Die einzelnen Gruben sind künstlich angelegt und meist etwa 5,00 m lang und 3,00 m breit. Kleinere Anlagen gruppieren sich aus 5-10 Gruben, doch kommen auch Flachsrösten vor, die sich aus 50 bis 100 Gruben zusammensetzen. Solche wassergefüllten Gruben dienten der Flachsbereitung. Nach der Ernte wurden die Stängel gebündelt und in das Wasser dieser Gruben gesenkt. Nachdem man sie zugedeckt hatte, ließ man die Pflanzen etwa zwei Wochen im Wasser faulen. So löste sich die spinnbare Faser vom holzigen Kern des Stängels. Die Dauer des Röstens (von rotten, faulen) war temperaturabhängig. Ein Überrösten hätte die Faser mürbe und unbrauchbar gemacht. Aus diesem Grunde war es sinnvoll, eine Vielzahl kleiner, eng benachbarter Gruben zu benutzen. Einzelne große Gruben hätten die Arbeitskräfte eines bäuerlichen Betriebes nicht in der erforderlichen Geschwindigkeit leeren können. Ein Überrösten und Verderben des Flachses wären die Folgen gewesen. Kleinere Gruben dagegen erlaubten es, sich die Arbeit genau einzuteilen.

Flachsrösten findet man fast ausschließlich in vernässten, z. T. auch in moorigen Niederungen.

Zum Flachsrösten galt stehendes, gegen den Lebensraum der Fische abgeschlossenes Wasser als brauchbar, weil das Rösten in natürlichen Gewässern Fischsterben auslöste.
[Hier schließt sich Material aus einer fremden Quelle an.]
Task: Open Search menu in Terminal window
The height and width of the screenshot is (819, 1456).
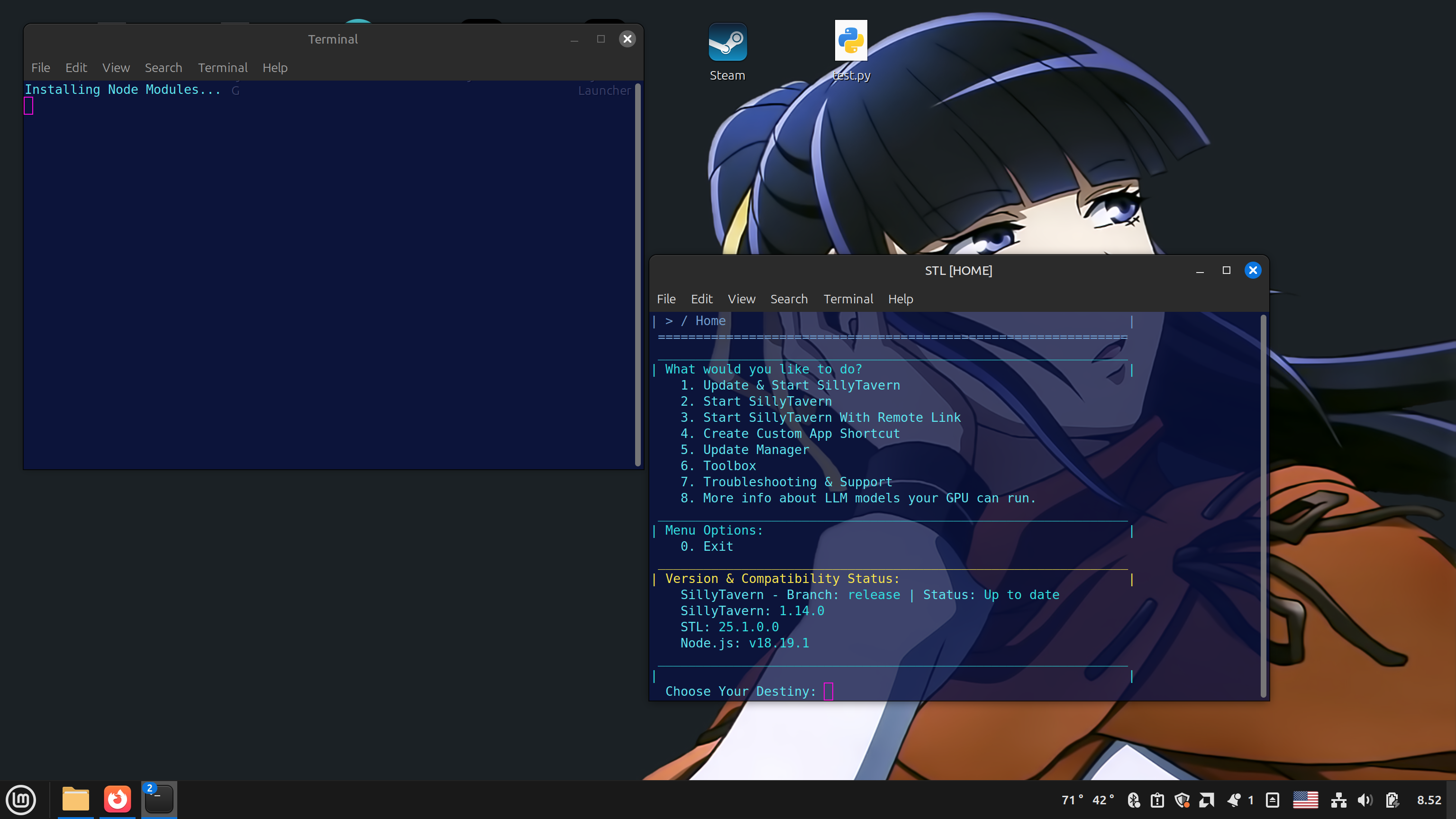Action: [x=164, y=68]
Während des Fäulnisprozesses entwickelte sich ein Gestank, der die Luft der Umgebung weithin verpestete. Aus diesem Grunde wählte man für Flachsgrubenanlagen Standorte, die von den Ortslagen der Dörfer entfernt lagen.

Flachsrösten sind ein Element der niederrheinischen Kulturlandschaft. In ihrer Gesamtverbreitung dokumentieren sie eindrucksvoll die Ausdehnung des ehemaligen Flachslandes zwischen Krickenbeck und Erkelenz. Sie unterstreichen deutlich die hohe wirtschaftliche Bedeutung der Textilgewerbe in der Geschichte des Rheinlandes. Unter der französischen Herrschaft erreichte sie ihren Höhepunkt. Während der Industrialisierung im 19. Jahrhundert blieb ihr Gewicht mehr und mehr hinter Bergbau und Schwerindustrie zurück.
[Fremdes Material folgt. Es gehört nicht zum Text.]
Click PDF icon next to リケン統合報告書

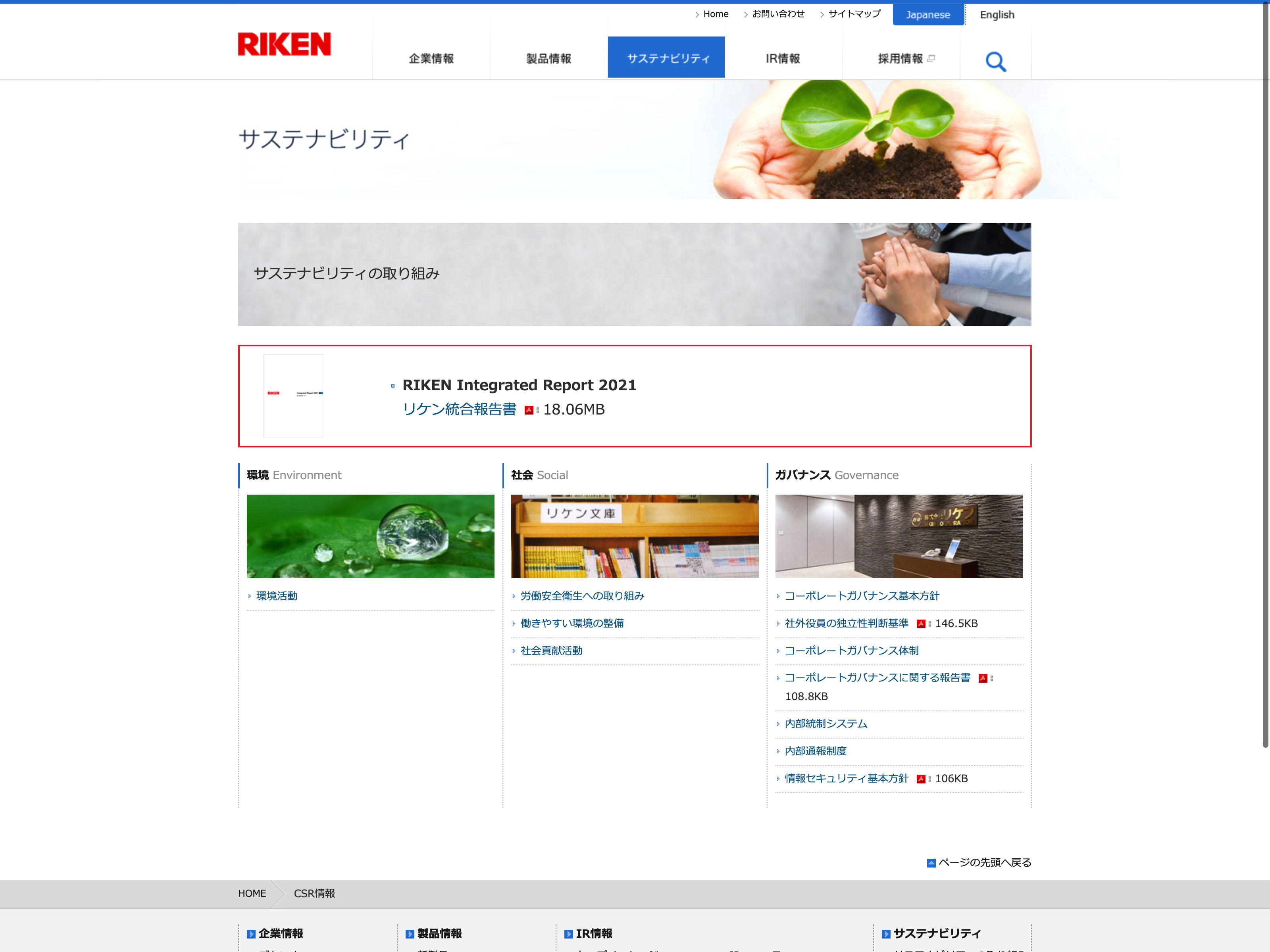[529, 410]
Die Flachsrösten südwestlich von Viersen sind von wirtschaftsgeschichtlicher Bedeutung. Sie erfüllen die Voraussetzungen gemäß § 2 DSchG zur Eintragung als Bodendenkmal in die Denkmalliste. An ihrem Schutz und ihrer Erhaltung besteht ein öffentliches Interesse.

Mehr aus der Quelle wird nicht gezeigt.